(RECORDS SHOWN)

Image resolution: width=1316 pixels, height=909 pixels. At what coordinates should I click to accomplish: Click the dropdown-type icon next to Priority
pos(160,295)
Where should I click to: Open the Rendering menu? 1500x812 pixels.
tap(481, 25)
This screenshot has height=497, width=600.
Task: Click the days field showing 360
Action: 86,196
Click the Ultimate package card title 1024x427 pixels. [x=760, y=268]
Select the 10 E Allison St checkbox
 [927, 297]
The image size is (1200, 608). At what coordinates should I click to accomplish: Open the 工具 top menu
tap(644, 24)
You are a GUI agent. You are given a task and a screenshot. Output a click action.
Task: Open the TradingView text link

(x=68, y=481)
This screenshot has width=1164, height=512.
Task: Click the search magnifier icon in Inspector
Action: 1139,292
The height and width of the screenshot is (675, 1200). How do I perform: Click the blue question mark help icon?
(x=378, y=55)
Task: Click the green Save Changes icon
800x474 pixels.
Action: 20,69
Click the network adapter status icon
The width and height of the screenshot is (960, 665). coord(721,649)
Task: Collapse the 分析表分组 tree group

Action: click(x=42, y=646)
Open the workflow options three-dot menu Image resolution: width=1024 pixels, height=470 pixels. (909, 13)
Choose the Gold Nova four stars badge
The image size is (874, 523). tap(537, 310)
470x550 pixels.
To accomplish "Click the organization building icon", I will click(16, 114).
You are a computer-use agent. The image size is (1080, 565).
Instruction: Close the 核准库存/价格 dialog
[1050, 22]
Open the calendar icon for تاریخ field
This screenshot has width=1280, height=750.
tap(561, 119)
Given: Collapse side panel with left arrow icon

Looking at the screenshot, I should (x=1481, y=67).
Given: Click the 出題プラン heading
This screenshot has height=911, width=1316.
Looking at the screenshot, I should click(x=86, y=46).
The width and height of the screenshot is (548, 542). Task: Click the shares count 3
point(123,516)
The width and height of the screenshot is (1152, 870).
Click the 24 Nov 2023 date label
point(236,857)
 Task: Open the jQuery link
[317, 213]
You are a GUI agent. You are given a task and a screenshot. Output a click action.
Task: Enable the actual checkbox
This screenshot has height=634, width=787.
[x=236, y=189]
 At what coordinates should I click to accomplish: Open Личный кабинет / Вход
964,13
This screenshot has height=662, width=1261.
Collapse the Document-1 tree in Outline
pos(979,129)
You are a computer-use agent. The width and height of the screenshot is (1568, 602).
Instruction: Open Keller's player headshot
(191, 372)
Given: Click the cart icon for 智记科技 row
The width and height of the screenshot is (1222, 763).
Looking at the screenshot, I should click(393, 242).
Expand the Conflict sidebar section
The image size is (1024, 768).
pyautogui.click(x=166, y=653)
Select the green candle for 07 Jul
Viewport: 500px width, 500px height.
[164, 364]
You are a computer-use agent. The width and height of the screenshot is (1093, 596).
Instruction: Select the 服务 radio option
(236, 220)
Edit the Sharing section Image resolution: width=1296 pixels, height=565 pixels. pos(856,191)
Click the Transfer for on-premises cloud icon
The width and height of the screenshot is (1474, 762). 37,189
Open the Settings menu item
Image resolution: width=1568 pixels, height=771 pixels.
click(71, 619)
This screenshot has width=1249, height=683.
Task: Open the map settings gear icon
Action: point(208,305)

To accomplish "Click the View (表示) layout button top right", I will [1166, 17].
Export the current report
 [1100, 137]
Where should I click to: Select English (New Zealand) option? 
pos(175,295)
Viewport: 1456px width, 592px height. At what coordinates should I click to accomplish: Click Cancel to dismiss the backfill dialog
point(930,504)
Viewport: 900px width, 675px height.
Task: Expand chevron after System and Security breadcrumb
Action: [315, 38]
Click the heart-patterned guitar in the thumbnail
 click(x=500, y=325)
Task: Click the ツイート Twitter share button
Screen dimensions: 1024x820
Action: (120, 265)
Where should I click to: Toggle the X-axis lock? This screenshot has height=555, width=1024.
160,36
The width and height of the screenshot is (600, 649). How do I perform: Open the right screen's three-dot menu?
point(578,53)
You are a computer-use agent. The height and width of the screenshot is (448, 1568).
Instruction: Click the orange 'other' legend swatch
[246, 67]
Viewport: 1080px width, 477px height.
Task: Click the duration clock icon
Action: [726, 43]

(End RECORDS SHOWN)

Word for word, set down each line of the material.

Image resolution: width=1316 pixels, height=909 pixels. At what coordinates should I click to accomplish: Click the dropdown-type icon next to Priority
pos(160,295)
Where should I click to: Open the Rendering menu? 1500x812 pixels.
tap(481, 25)
This screenshot has height=497, width=600.
Task: Click the days field showing 360
Action: 86,196
Click the Ultimate package card title 1024x427 pixels. [x=760, y=268]
Select the 10 E Allison St checkbox
 [927, 297]
The image size is (1200, 608). At what coordinates should I click to accomplish: Open the 工具 top menu
tap(644, 24)
You are a GUI agent. You are given a task and a screenshot. Output a click action.
Task: Open the TradingView text link

(x=68, y=481)
This screenshot has width=1164, height=512.
Task: Click the search magnifier icon in Inspector
Action: 1139,292
The height and width of the screenshot is (675, 1200). How do I perform: Click the blue question mark help icon?
(x=378, y=55)
Task: Click the green Save Changes icon
800x474 pixels.
Action: 20,69
Click the network adapter status icon
The width and height of the screenshot is (960, 665). coord(721,649)
Task: Collapse the 分析表分组 tree group

Action: click(x=42, y=646)
Open the workflow options three-dot menu Image resolution: width=1024 pixels, height=470 pixels. (909, 13)
Choose the Gold Nova four stars badge
The image size is (874, 523). tap(537, 310)
470x550 pixels.
To accomplish "Click the organization building icon", I will click(16, 114).
You are a computer-use agent. The image size is (1080, 565).
Instruction: Close the 核准库存/价格 dialog
[1050, 22]
Open the calendar icon for تاریخ field
This screenshot has width=1280, height=750.
tap(561, 119)
Given: Collapse side panel with left arrow icon

Looking at the screenshot, I should (x=1481, y=67).
Given: Click the 出題プラン heading
This screenshot has height=911, width=1316.
Looking at the screenshot, I should click(x=86, y=46).
The width and height of the screenshot is (548, 542). Task: Click the shares count 3
point(123,516)
The width and height of the screenshot is (1152, 870).
Click the 24 Nov 2023 date label
point(236,857)
 Task: Open the jQuery link
[317, 213]
You are a GUI agent. You are given a task and a screenshot. Output a click action.
Task: Enable the actual checkbox
This screenshot has height=634, width=787.
[x=236, y=189]
 At what coordinates should I click to accomplish: Open Личный кабинет / Вход
964,13
This screenshot has height=662, width=1261.
Collapse the Document-1 tree in Outline
pos(979,129)
You are a computer-use agent. The width and height of the screenshot is (1568, 602).
Instruction: Open Keller's player headshot
(191, 372)
Given: Click the cart icon for 智记科技 row
The width and height of the screenshot is (1222, 763).
Looking at the screenshot, I should click(393, 242).
Expand the Conflict sidebar section
The image size is (1024, 768).
pyautogui.click(x=166, y=653)
Select the green candle for 07 Jul
Viewport: 500px width, 500px height.
[164, 364]
You are a computer-use agent. The width and height of the screenshot is (1093, 596).
Instruction: Select the 服务 radio option
(236, 220)
Edit the Sharing section Image resolution: width=1296 pixels, height=565 pixels. pos(856,191)
Click the Transfer for on-premises cloud icon
The width and height of the screenshot is (1474, 762). 37,189
Open the Settings menu item
Image resolution: width=1568 pixels, height=771 pixels.
click(71, 619)
This screenshot has width=1249, height=683.
Task: Open the map settings gear icon
Action: point(208,305)

To accomplish "Click the View (表示) layout button top right", I will [1166, 17].
Export the current report
 [1100, 137]
Where should I click to: Select English (New Zealand) option? 
pos(175,295)
Viewport: 1456px width, 592px height. At what coordinates should I click to accomplish: Click Cancel to dismiss the backfill dialog
point(930,504)
Viewport: 900px width, 675px height.
Task: Expand chevron after System and Security breadcrumb
Action: [315, 38]
Click the heart-patterned guitar in the thumbnail
 click(x=500, y=325)
Task: Click the ツイート Twitter share button
Screen dimensions: 1024x820
Action: (120, 265)
Where should I click to: Toggle the X-axis lock? This screenshot has height=555, width=1024.
160,36
The width and height of the screenshot is (600, 649). How do I perform: Open the right screen's three-dot menu?
point(578,53)
You are a computer-use agent. The height and width of the screenshot is (448, 1568).
Instruction: Click the orange 'other' legend swatch
[246, 67]
Viewport: 1080px width, 477px height.
Task: Click the duration clock icon
Action: [726, 43]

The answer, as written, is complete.